Count the lines in the data below that contain the string "width", and reply with only the number.

- _Exercise input_
___
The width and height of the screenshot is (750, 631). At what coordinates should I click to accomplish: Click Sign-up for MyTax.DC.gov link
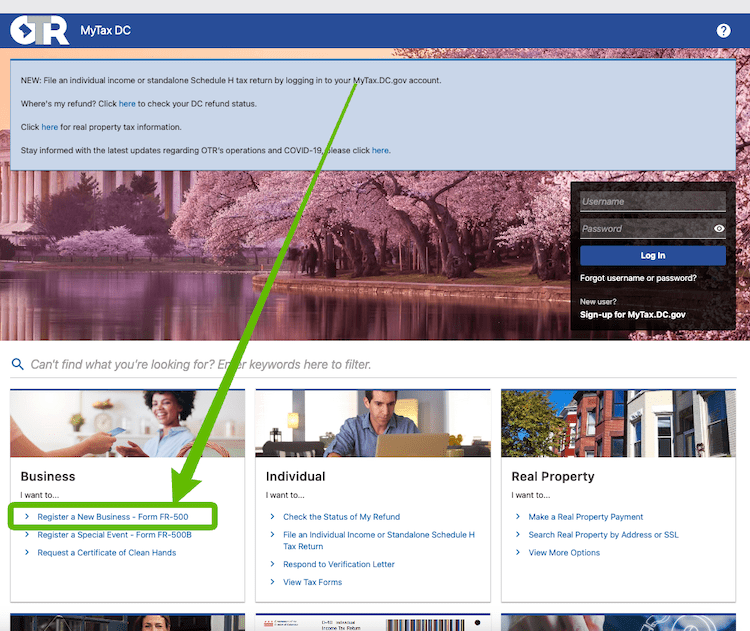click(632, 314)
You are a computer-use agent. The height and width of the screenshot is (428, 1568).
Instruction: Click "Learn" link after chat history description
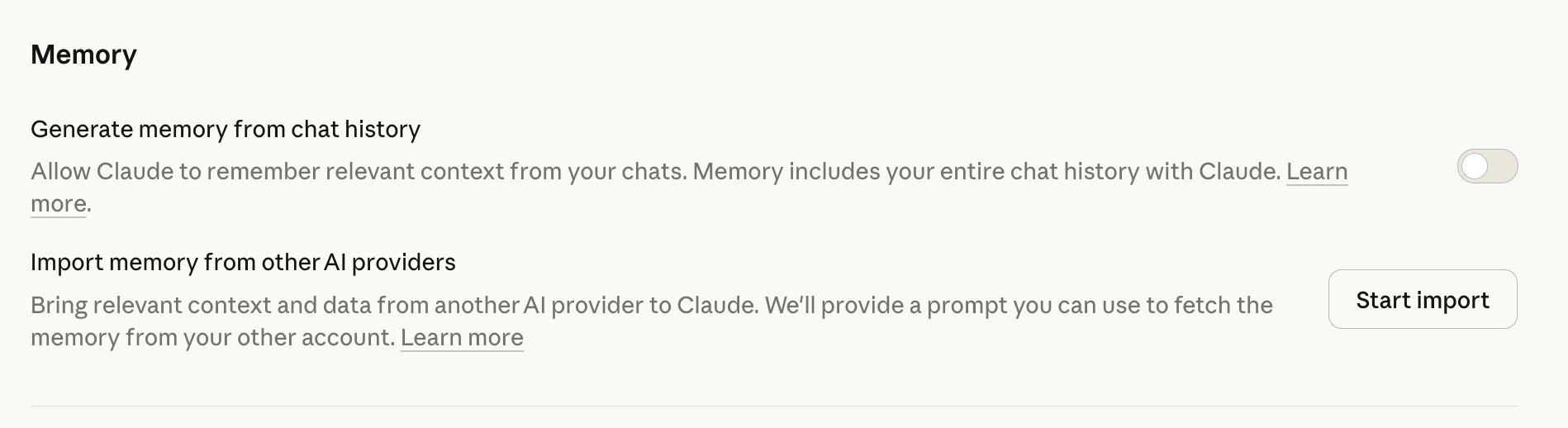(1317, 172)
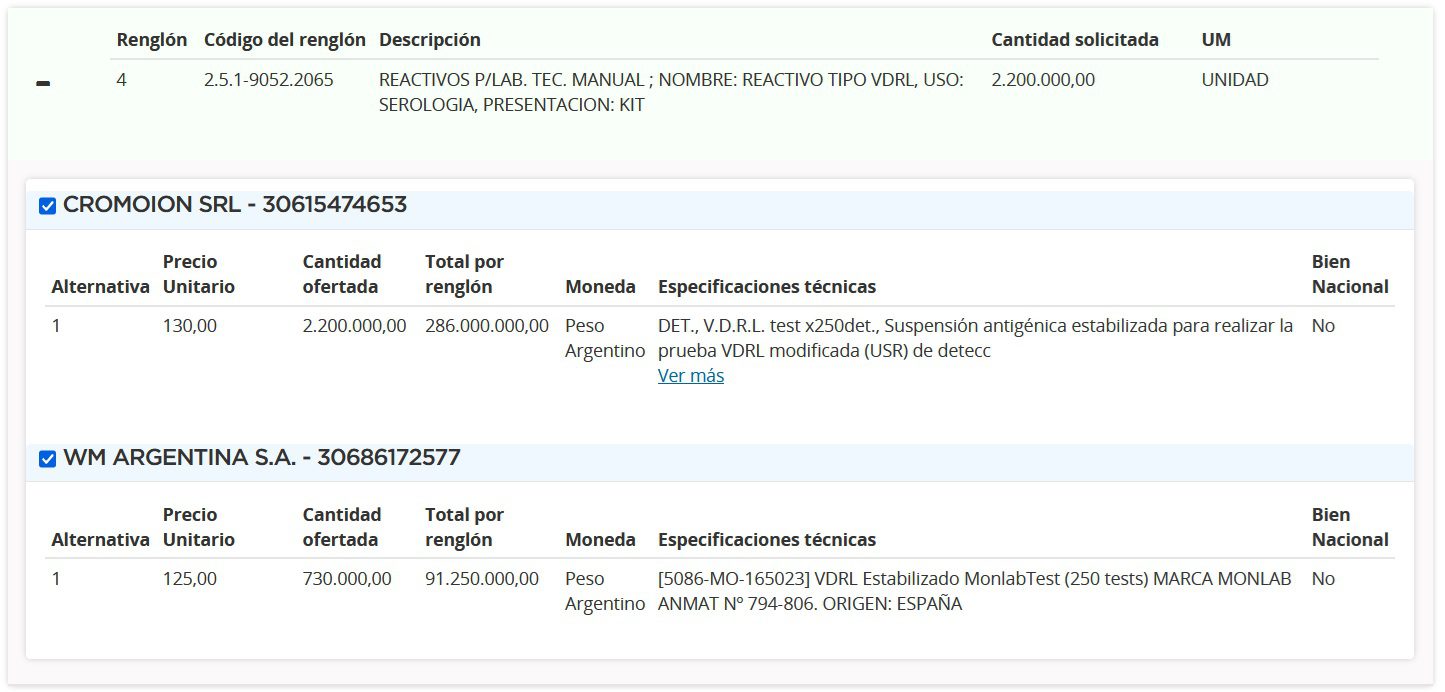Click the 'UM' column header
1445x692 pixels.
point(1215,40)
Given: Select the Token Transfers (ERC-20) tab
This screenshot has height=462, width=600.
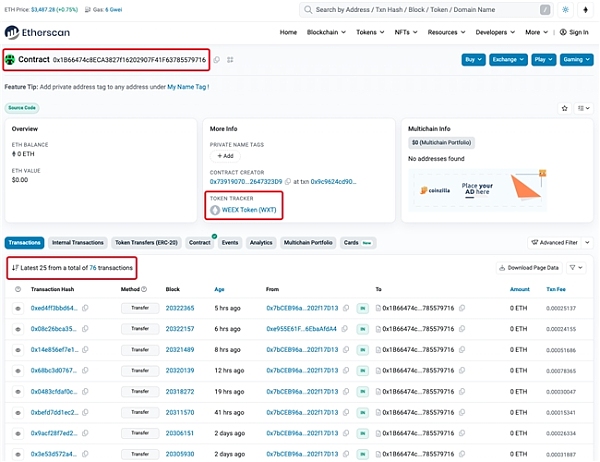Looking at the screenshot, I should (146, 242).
___
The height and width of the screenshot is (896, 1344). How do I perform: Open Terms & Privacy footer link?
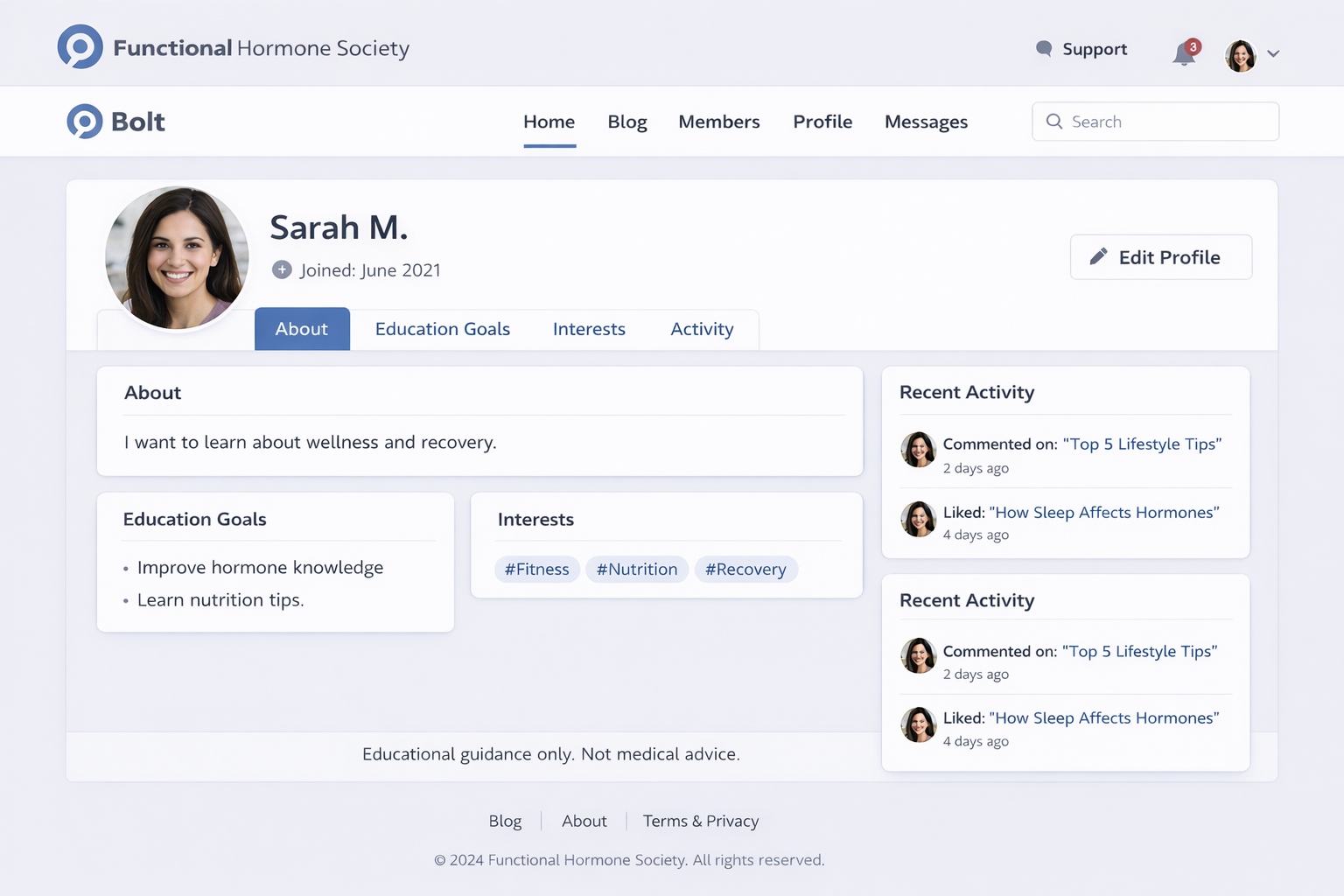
___
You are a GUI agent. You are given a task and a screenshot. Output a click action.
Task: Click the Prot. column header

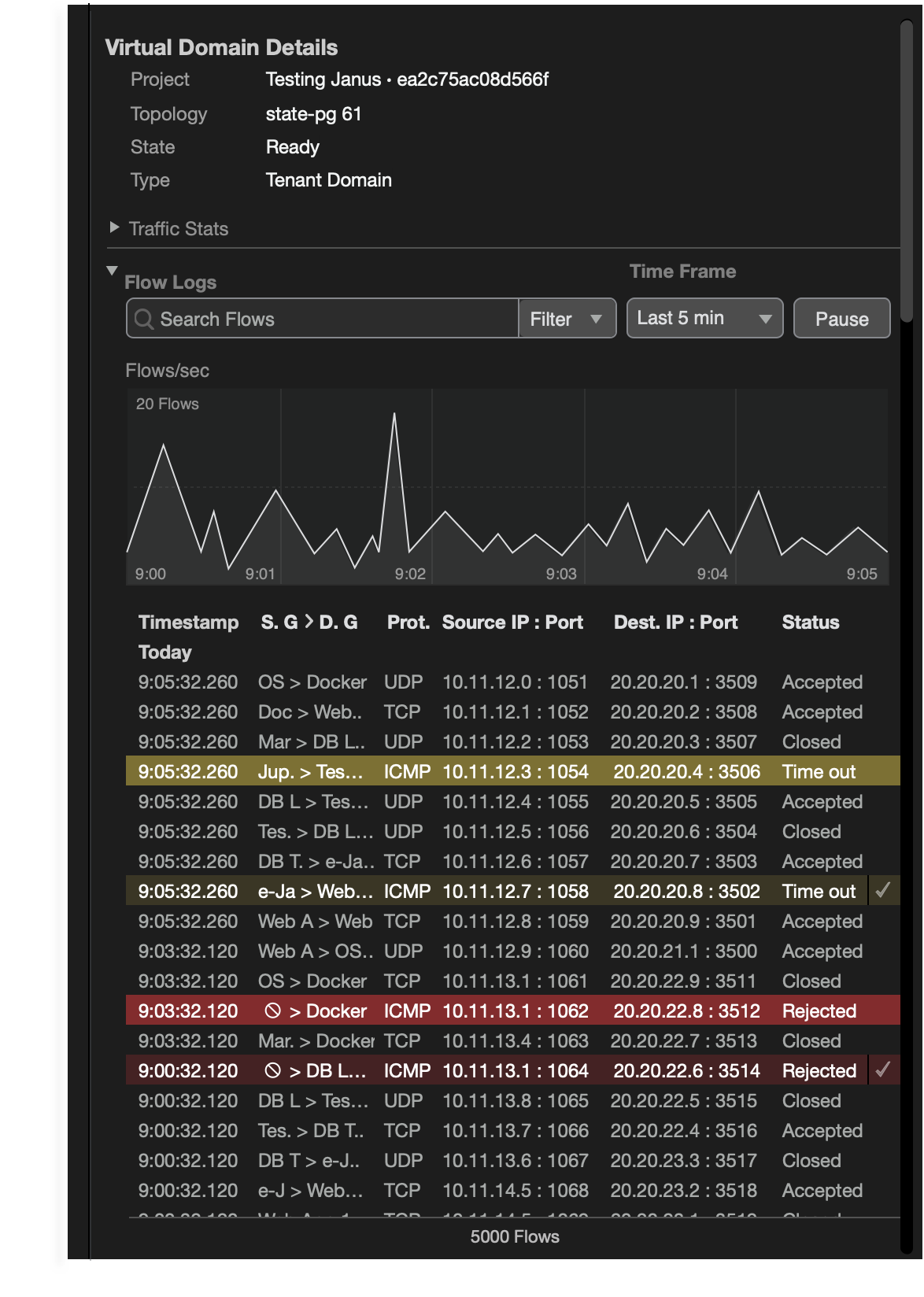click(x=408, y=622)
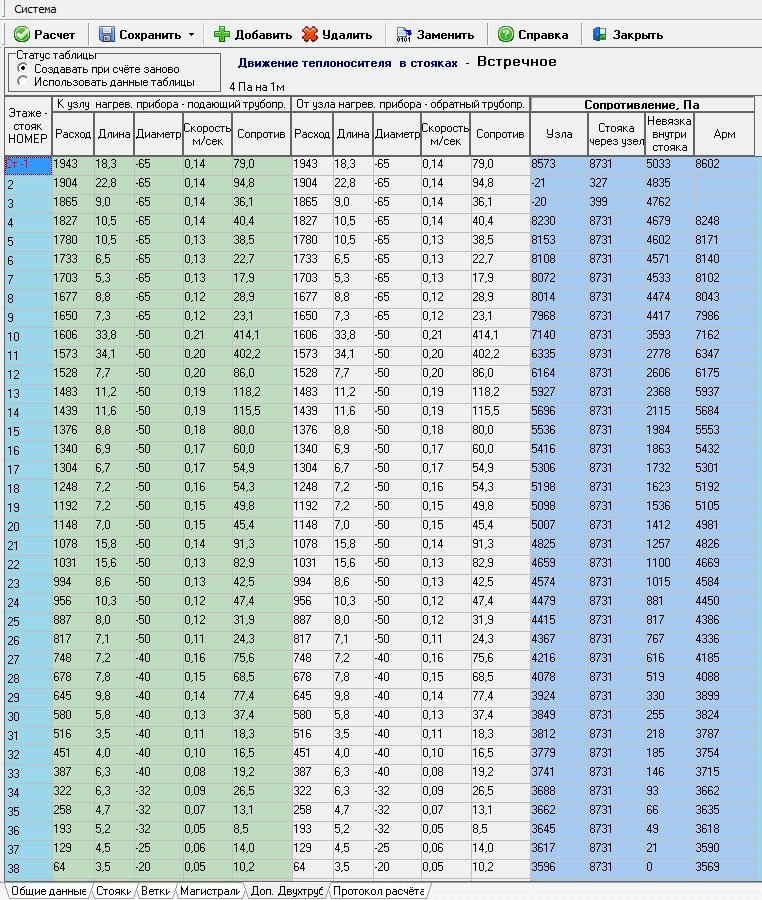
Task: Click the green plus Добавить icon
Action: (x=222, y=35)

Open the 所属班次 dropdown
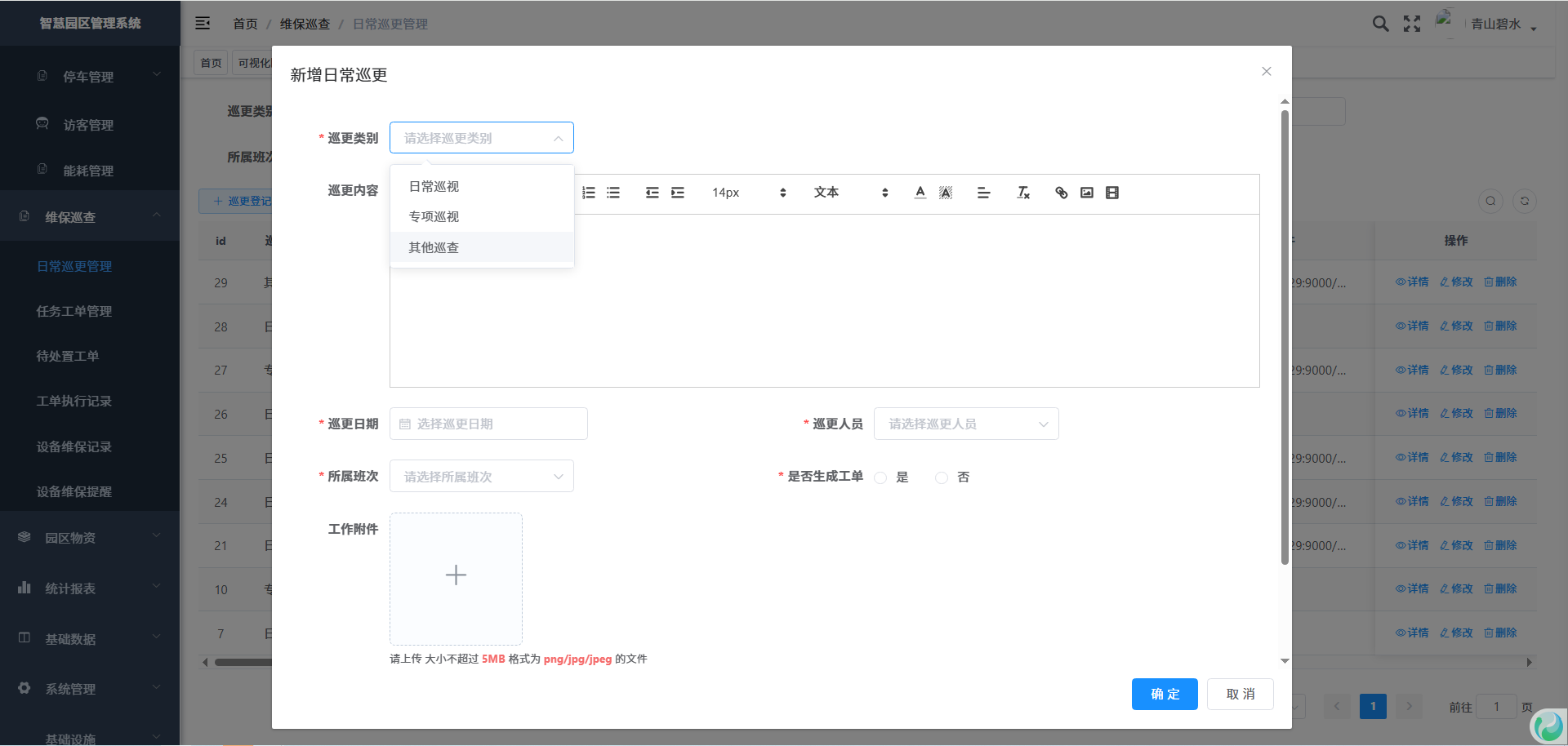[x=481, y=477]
___
- _Task result_
4